**ABOUT THIS EXERCISE:**
Set down each line from the line holding "The image size is (1024, 395)." to the last line of the entries below, exactly, with both ends included and without pictures.

**Collected data:**
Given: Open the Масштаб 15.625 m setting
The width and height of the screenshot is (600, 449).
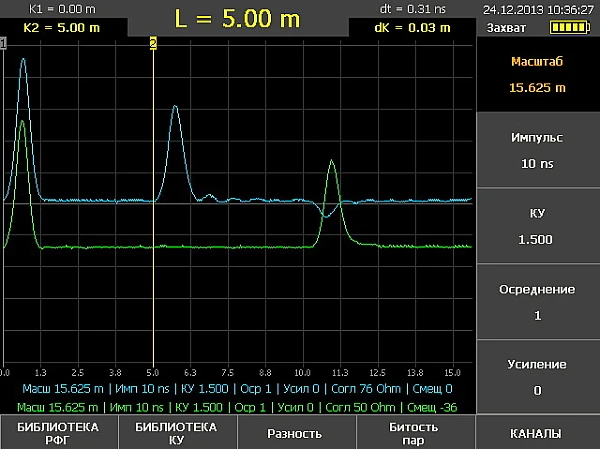Looking at the screenshot, I should pos(537,75).
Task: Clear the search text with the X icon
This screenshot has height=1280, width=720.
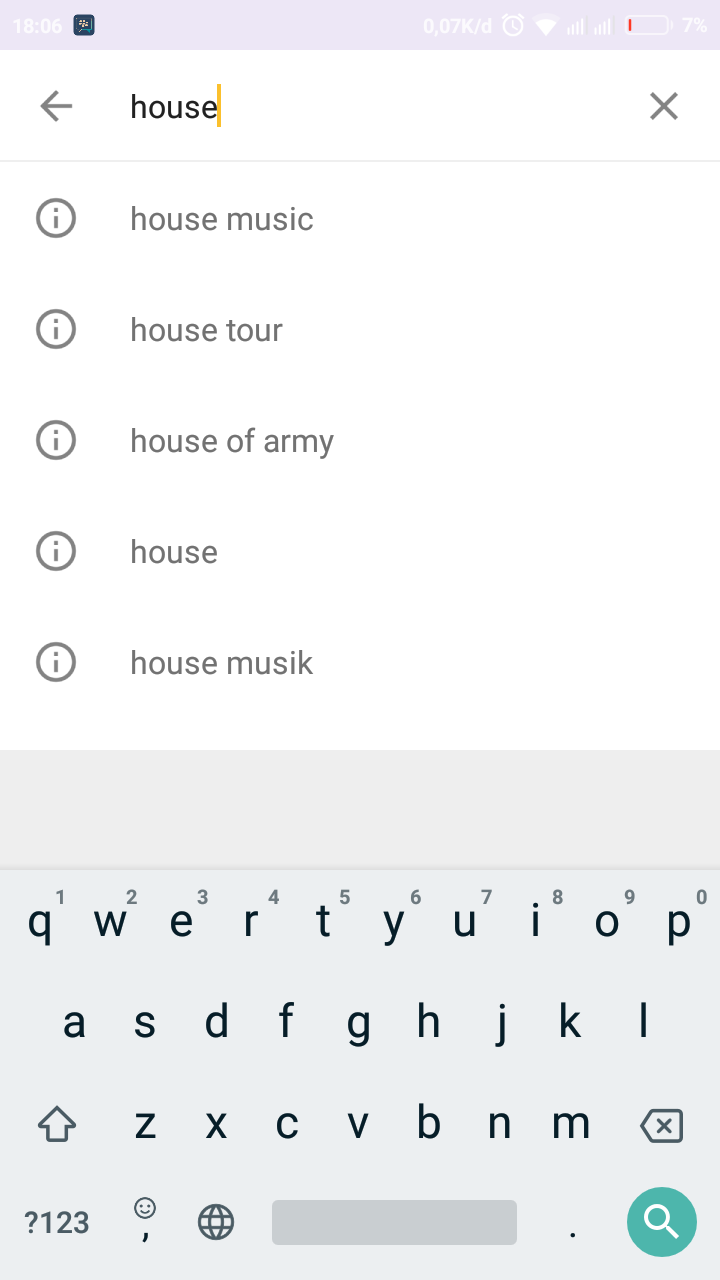Action: 664,106
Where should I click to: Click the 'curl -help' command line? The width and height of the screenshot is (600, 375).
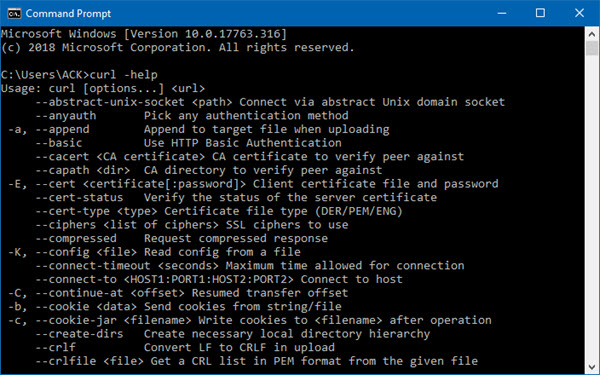tap(79, 75)
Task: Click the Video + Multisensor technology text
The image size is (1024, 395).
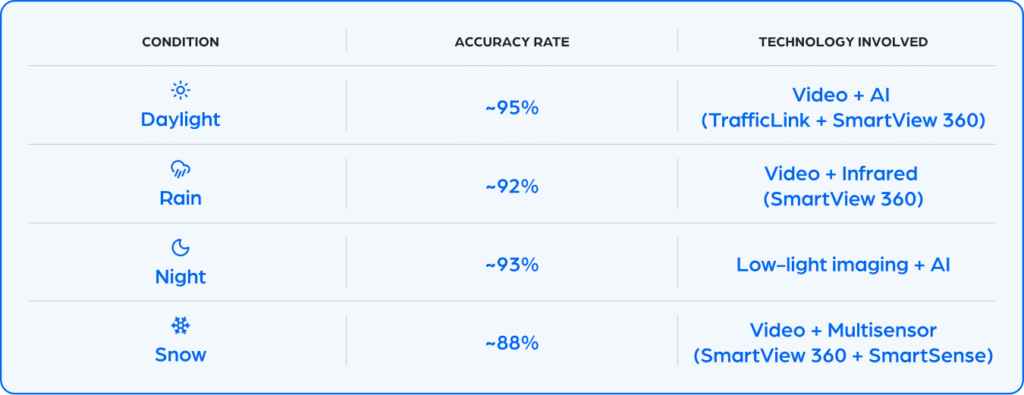Action: pyautogui.click(x=842, y=330)
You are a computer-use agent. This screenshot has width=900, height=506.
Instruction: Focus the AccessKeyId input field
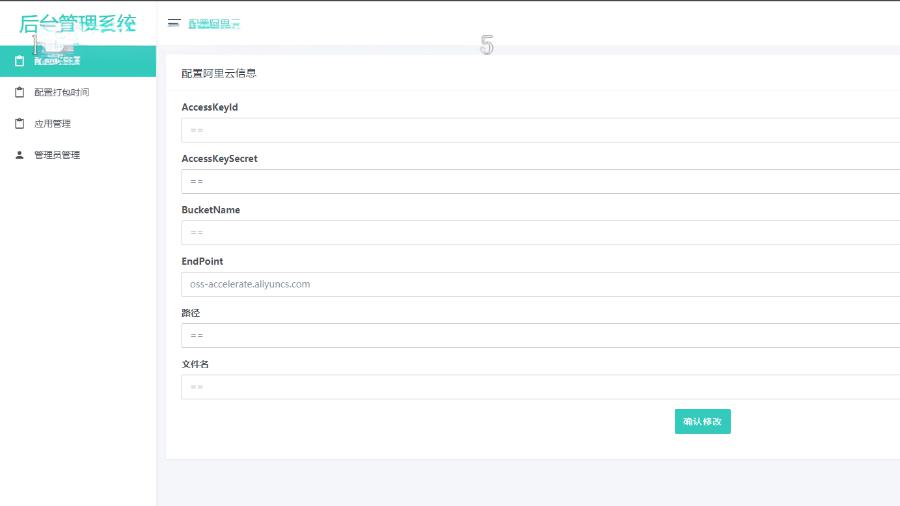pos(541,130)
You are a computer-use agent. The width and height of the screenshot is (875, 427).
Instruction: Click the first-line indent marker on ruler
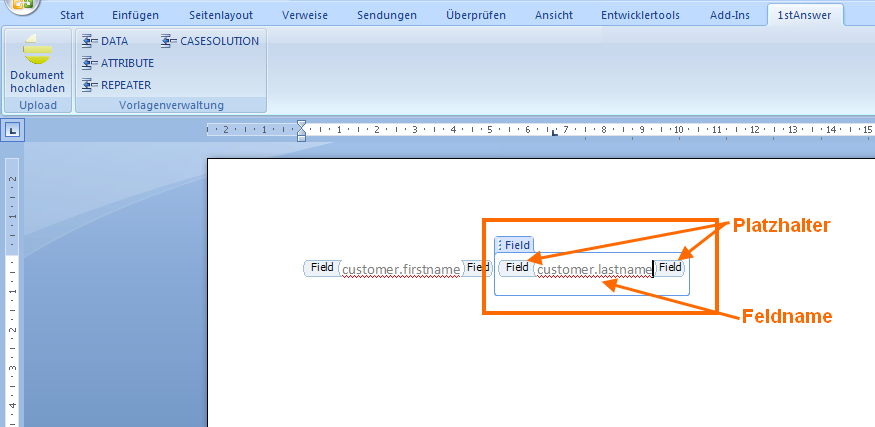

**PROBLEM SOLUTION:**
The image size is (1024, 395).
Action: pyautogui.click(x=842, y=330)
You are a computer-use agent. This screenshot has width=900, height=506.
Instruction: Focus the AccessKeyId input field
pos(541,130)
You are a computer-use agent. The width and height of the screenshot is (875, 427).
Instruction: Click the first-line indent marker on ruler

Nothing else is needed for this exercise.